- _Aim of the exercise_: Continue the article about U.S.-built cars and automakers from the point where it stops.

- _Study text_:
<<<<

The other top five models on the list hail from Detroit's Big Three automakers -- General Motors, Ford and Chrysler:

--Ford Escape (No. 3). The Escape is a compact SUV assembled in Kansas City, Kan.

--Ford Focus (No. 4). The Focus is a subcompact assembled in Wayne, Mich., and has a new, more fuel-efficient model highly anticipated in 2012.

--Chevrolet Malibu (No. 5). Chevy is presently offering significant rebates for the Malibu, a midsize car also made in Kansas City.

--Dodge Ram 1500 (No. 7). The Ram is one of the models that you have to be careful about. Its quad car and crew cab versions are built in Warren, Mich., but its single-cab version is assembled in Mexico.

--Chrysler's Jeep Wrangler (No. 9). The Wrangler, assembled in Toledo, Ohio, offers street and off-road capability.

Cars.com says it disqualified cars from consideration if they included fewer than 75 percent domestic parts, were made overseas or were soon to be discontinued.

An interesting footnote in the Cars.com report concerns the newest U.S. carmaker, Tesla Motors, based in Fremont, Calif. Tesla makes all-electric sports cars and is planning an initial public offering.

Some additional foreign companies call the U.S. home, as well. You can decide whether you wish to buy from a foreign auto company that has its headquarters and its manufacturing in the United States or just its headquarters. The site GlobalAutomakers.org provides the pedigree of each company. For instance:

--Aston Martin has had a presence in the United States since 1950, establishing U.S. operations in 1964, and is headquartered in Irvine, Calif.

--Ferrari established U.S. operations in 1990, with its company headquarters in Englewood Cliffs, N.J.

--Honda began manufacturing cars in Ohio in 1979 and now, with headquarters in Torrance, Calif., has nationwide facilities that manufacture, assemble, research and design vehicles and their components.

--Hyundai established its headquarters in Fountain Valley, Calif., and in 2005 began manufacturing vehicles in Montgomery, Ala., with state-of-the-art research, design and testing facilities in California.

--Isuzu has operated out of Anaheim, Calif., since 1975.

>>>>

[Saved entries]
<<<<

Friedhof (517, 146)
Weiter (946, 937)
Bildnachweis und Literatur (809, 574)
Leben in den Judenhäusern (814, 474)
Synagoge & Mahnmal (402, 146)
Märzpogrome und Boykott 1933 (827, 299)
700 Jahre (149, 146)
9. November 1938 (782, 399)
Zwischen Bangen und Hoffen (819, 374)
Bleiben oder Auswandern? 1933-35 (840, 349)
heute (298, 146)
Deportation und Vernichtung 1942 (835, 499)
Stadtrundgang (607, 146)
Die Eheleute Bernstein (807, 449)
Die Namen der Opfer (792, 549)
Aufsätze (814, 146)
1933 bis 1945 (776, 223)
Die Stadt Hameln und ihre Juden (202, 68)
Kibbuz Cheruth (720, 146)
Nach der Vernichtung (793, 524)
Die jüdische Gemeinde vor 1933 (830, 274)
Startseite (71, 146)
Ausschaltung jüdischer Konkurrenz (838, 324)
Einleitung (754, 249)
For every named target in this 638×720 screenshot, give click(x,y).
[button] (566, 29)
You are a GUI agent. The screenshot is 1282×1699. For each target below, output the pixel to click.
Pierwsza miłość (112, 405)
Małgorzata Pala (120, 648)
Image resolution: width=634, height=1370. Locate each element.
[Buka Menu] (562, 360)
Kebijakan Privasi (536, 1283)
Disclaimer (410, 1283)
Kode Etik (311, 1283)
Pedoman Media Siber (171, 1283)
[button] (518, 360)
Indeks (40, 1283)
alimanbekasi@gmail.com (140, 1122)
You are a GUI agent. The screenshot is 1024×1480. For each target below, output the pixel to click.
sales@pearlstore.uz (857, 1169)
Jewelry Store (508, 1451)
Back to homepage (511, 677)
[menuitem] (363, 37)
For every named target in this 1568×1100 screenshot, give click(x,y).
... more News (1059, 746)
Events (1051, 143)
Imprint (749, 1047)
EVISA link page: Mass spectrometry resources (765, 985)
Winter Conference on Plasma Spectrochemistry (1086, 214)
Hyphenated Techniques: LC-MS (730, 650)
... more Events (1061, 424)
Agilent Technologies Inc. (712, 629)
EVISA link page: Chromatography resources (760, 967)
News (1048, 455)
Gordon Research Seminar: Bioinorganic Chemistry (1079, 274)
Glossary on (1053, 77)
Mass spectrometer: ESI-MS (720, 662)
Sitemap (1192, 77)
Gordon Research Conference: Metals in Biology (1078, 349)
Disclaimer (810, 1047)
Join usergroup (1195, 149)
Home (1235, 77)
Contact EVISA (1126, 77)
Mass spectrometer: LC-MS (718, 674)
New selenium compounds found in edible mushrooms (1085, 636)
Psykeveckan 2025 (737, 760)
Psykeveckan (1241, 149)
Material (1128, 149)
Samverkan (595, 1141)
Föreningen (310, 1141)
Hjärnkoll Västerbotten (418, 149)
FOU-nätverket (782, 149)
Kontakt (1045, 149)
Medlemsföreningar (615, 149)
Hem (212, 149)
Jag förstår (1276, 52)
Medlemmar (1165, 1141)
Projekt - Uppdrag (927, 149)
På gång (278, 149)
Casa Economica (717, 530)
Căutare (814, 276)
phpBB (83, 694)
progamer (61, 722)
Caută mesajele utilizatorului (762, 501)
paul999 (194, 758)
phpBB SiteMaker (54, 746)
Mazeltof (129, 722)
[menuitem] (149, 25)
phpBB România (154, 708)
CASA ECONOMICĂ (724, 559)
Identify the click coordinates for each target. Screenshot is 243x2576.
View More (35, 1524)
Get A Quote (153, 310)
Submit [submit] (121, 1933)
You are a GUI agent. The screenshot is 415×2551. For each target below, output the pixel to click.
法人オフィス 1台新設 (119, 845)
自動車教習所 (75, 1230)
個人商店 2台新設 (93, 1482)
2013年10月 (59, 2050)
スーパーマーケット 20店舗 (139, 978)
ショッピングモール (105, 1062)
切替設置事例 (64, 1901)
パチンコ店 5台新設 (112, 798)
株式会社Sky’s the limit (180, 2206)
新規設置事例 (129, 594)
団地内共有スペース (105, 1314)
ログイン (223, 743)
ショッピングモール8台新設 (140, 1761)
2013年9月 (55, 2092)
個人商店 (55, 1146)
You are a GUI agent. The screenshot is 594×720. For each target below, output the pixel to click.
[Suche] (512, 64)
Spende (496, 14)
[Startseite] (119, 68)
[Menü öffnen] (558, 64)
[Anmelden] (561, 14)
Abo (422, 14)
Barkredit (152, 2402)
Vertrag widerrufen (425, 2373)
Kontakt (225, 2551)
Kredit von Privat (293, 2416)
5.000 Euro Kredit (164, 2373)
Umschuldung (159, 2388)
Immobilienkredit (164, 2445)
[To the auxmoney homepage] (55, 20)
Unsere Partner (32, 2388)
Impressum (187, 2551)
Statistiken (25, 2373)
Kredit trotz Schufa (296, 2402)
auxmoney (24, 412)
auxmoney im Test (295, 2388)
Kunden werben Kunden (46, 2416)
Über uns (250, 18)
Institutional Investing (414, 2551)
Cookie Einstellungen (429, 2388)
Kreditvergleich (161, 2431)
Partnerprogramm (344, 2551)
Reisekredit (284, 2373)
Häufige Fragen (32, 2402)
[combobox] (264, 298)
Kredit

>>>>

- _Answer to the problem_:
--Kia established U.S. operations in 1992 in Irvine, Calif., with engineering facilities in Michigan and California.

--Mitsubishi's headquarters are in Cypress, Calif., and it began manufacturing from its Normal, Ill., location in 1985.

--Nissan's headquarters are in Franklin, Tenn., and its Smyrna, Tenn., plant, which opened in 1983, was the first of its three manufacturing facilities operating in the U.S.

--Toyota has operated since 1957 out of Torrance, Calif.

Again, the issue of headquarters-here vs. manufacturing-here depends on your personal value system. It's not all black-and-white. You might choose to patronize American car companies no matter if they manufacture parts of their fleets overseas.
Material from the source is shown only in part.